** Material provided follows **
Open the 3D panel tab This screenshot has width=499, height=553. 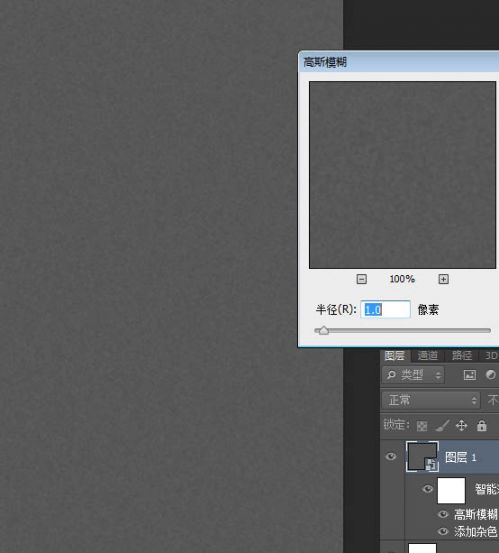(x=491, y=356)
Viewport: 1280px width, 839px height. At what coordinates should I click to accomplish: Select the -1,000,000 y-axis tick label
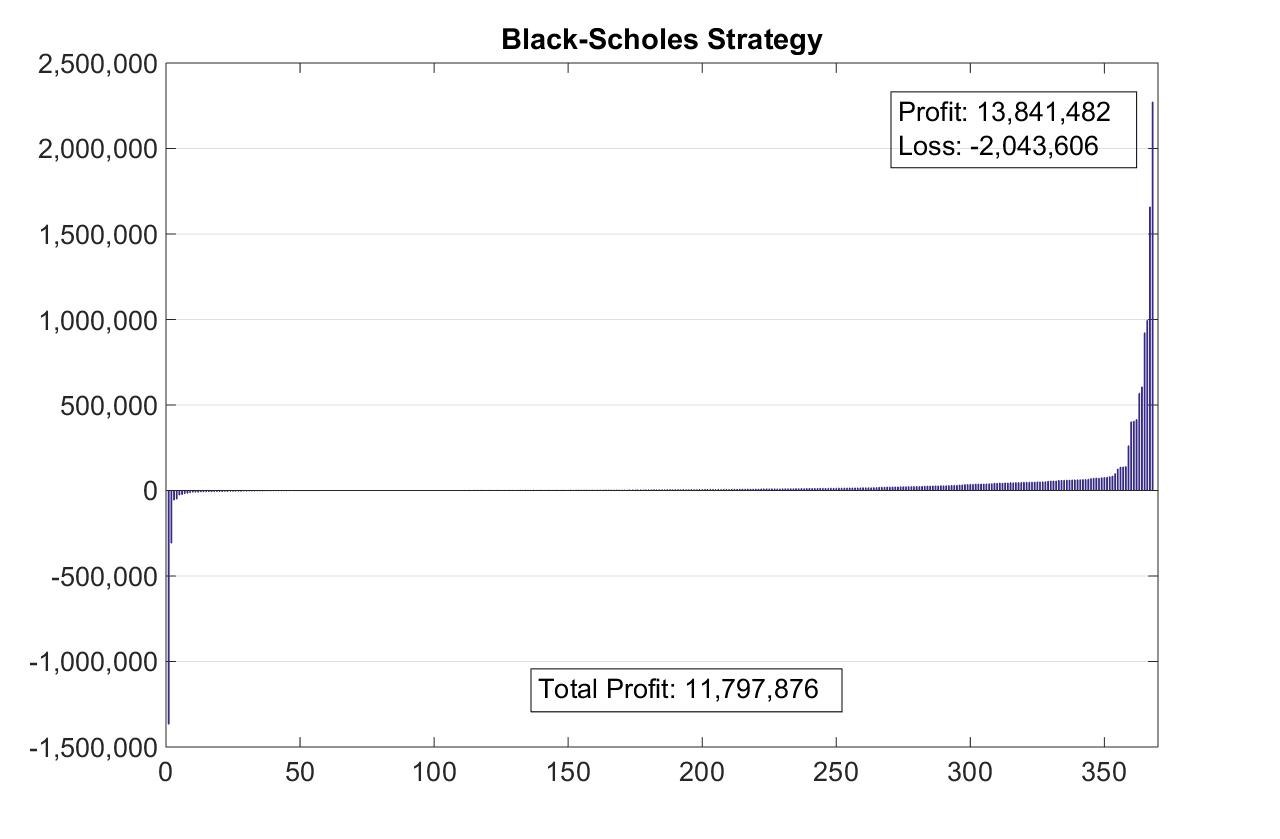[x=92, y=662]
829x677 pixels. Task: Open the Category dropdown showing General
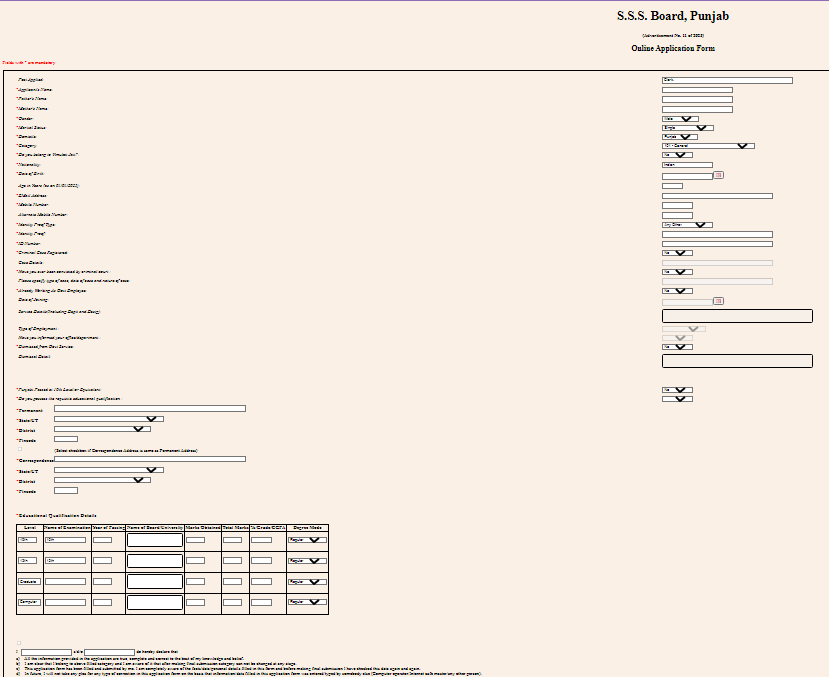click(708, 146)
** End of Material provided **
**Work task:** Nothing but the lines from the one containing "829x677 pixels. Task: Open" to the last line of the records should be returned, exactly as they appear and without pictures.

**Output:**
829x677 pixels. Task: Open the Category dropdown showing General
click(708, 146)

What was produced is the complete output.